• Exercise data:

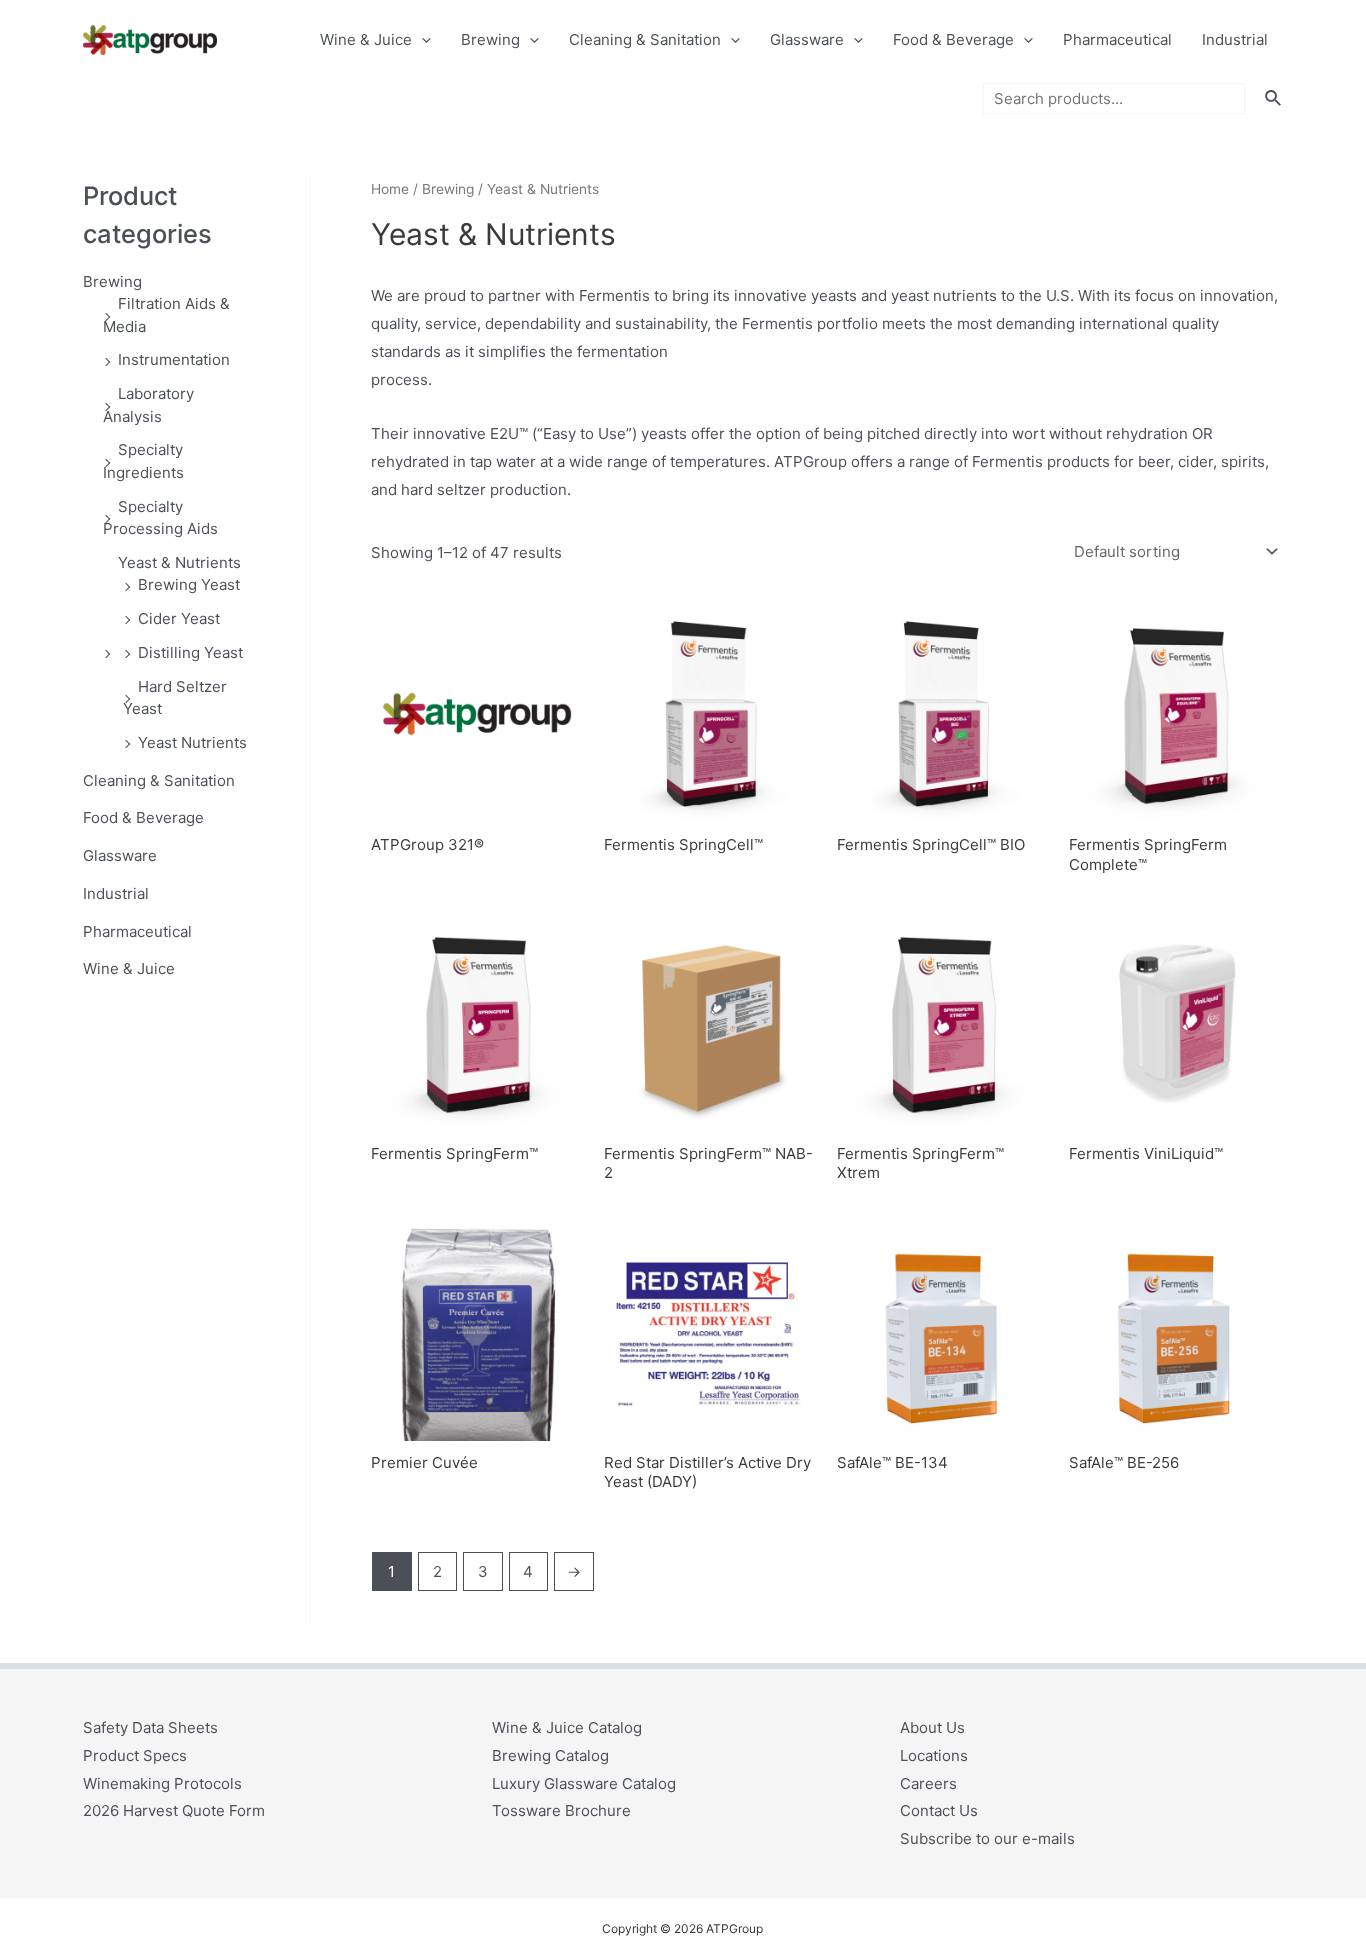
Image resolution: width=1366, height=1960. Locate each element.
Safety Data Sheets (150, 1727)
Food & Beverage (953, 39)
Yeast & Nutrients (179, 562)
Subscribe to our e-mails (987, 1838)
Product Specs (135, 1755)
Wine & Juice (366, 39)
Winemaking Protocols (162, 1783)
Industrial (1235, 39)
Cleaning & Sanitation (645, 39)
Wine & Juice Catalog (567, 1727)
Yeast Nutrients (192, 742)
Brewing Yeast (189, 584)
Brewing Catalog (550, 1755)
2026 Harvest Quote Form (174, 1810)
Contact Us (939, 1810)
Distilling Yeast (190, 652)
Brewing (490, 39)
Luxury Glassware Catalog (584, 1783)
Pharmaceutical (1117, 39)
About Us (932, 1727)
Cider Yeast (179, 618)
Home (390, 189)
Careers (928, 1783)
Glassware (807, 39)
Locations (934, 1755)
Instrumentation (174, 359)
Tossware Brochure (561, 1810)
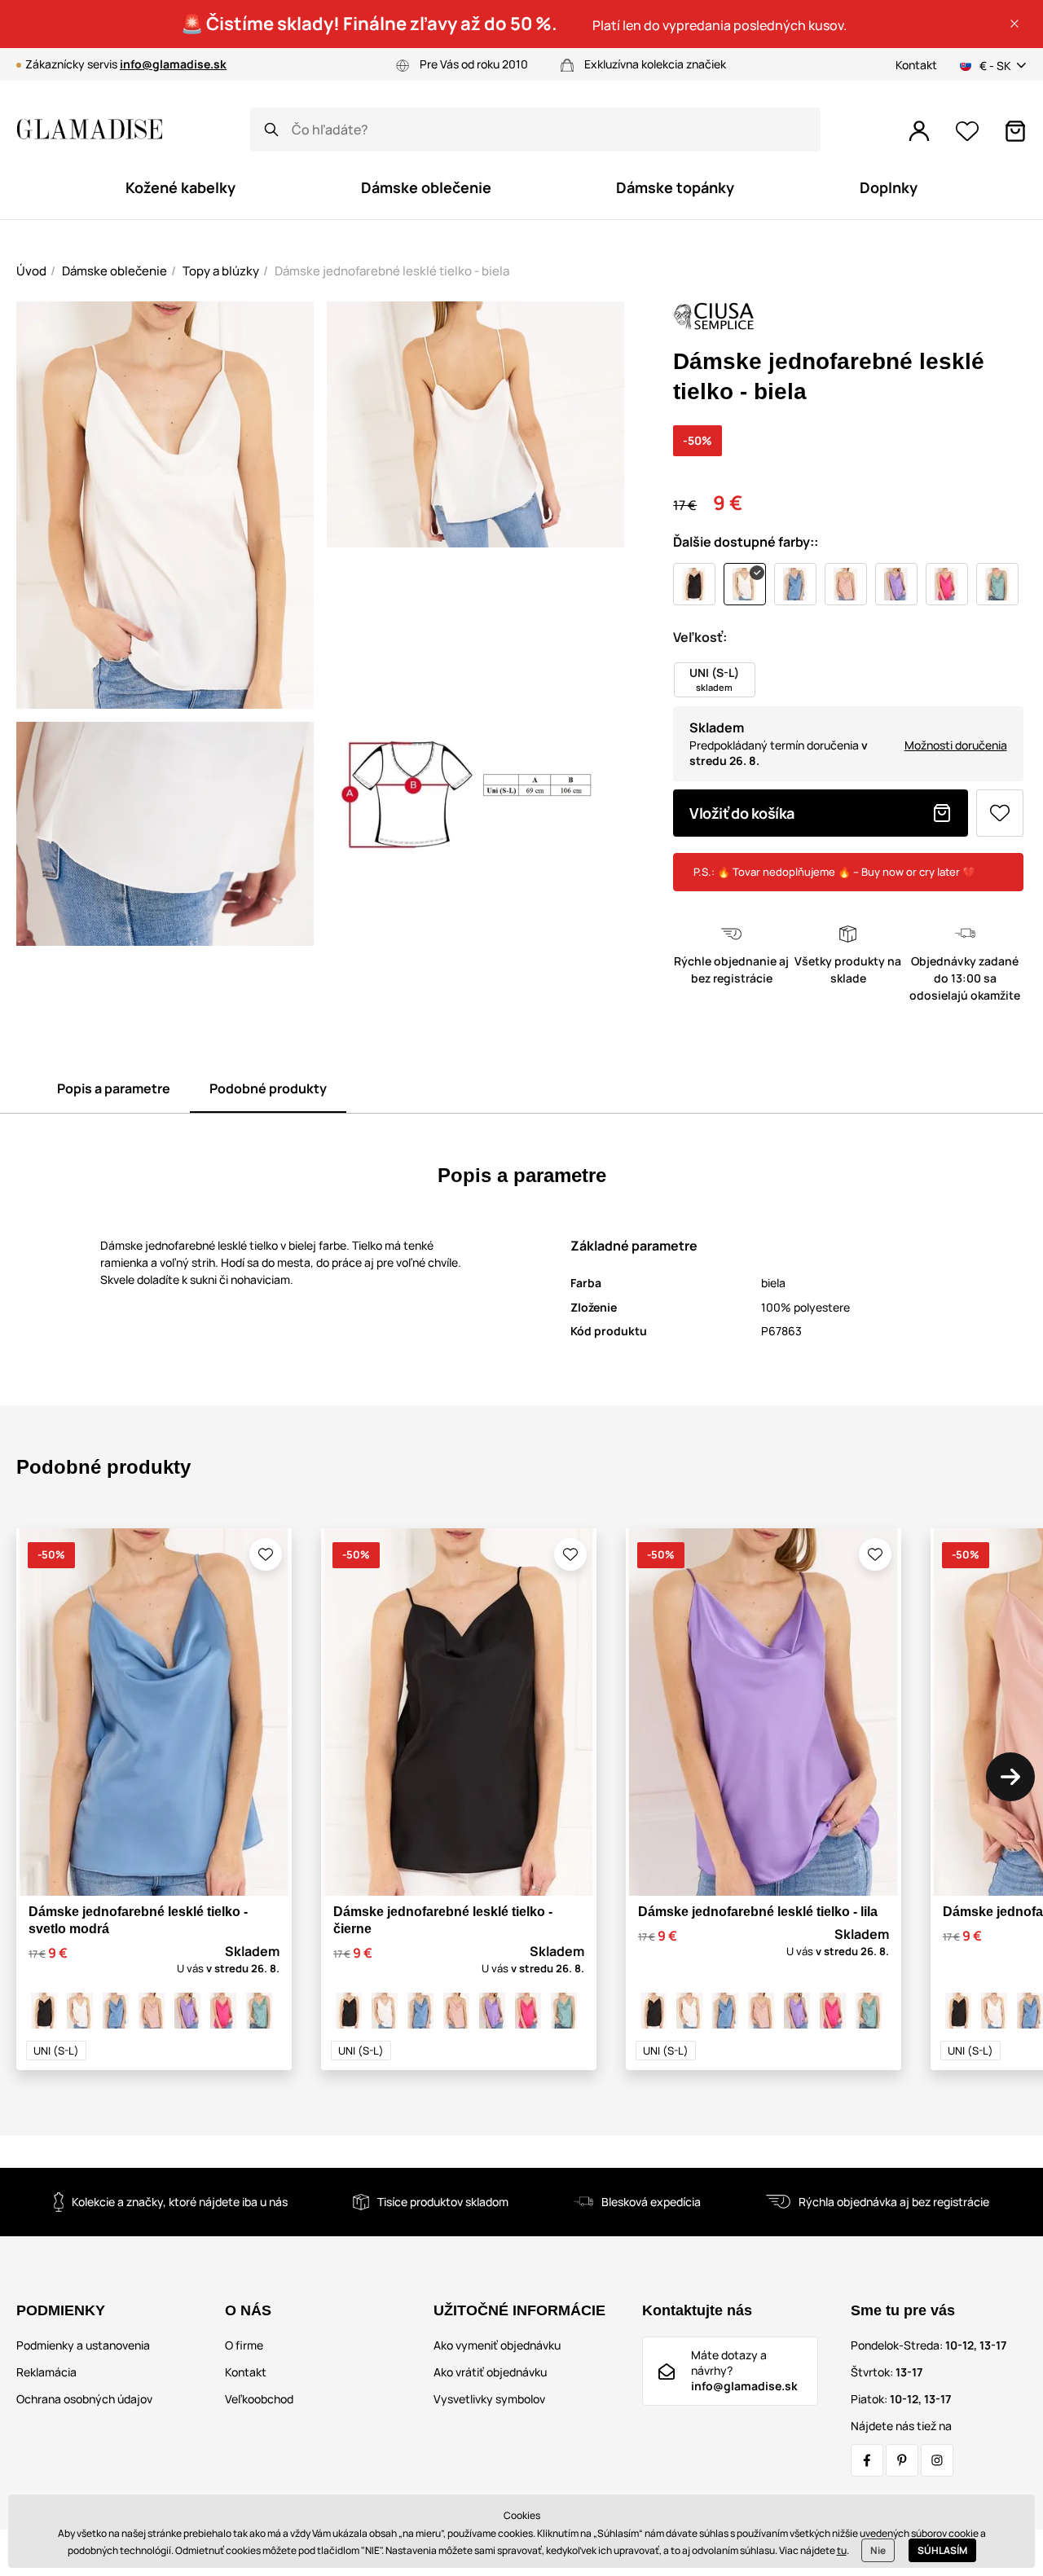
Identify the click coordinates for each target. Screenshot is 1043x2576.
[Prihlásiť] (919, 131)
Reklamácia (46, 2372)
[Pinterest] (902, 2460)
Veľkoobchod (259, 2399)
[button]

• Activity:
In the records above, how many lines hold the string "Yeast"? Only the number should be given.

• Written response:
5